Velásquez Rodríguez v. Honduras is a landmark case that was decided by the Inter-American Court of Human Rights (IACHR) in 1988. It is a seminal case in the realm of international human rights law that is known for its analysis of state responsibility for enforced disappearances. Its reasoning has influenced other international human rights tribunals, including the African Commission on Human and Peoples' Rights and the European Court of Human Rights.

== Background ==
Angel Manfredo Velásquez Rodríguez was a student at the Universidad Nacional Autónoma de Honduras during the Policarpo Paz García administration. He was involved in student activism against the government. On September 12, 1981, between 4:30 and 5:00 PM, Velásquez Rodríguez was abducted in Tegucigalpa. Eyewitnesses to the abduction said several armed men pushed him into a car with tinted windows and without a license plate.

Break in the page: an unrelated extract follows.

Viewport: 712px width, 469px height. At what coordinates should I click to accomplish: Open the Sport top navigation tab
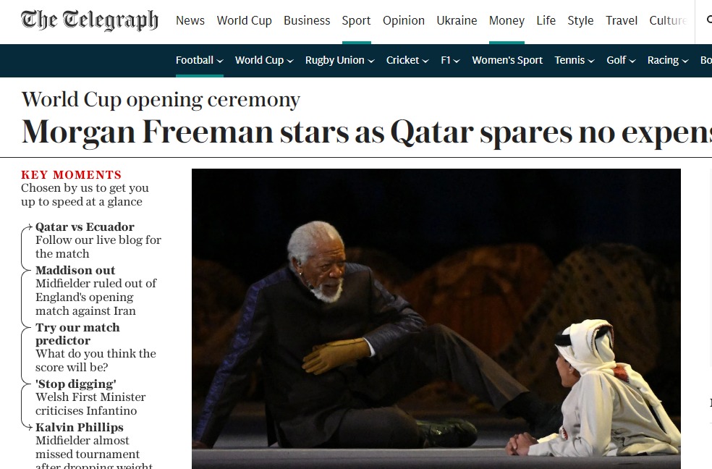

Velásquez Rodríguez was never seen or heard from again, and the Honduran government denied any knowledge of his whereabouts.

== Decision ==
In 1988, the IACHR determined that Honduras was liable for the disappearance of Velásquez Rodríguez. The Court reasoned that the state violated its duties under the American Convention on Human Rights by not conducting an effective investigation into the circumstances surrounding Velásquez Rodríguez's disappearance. Honduras fully complied with the order to pay restitution to Velásquez Rodríguez's family, and the case was closed on September 10, 1996.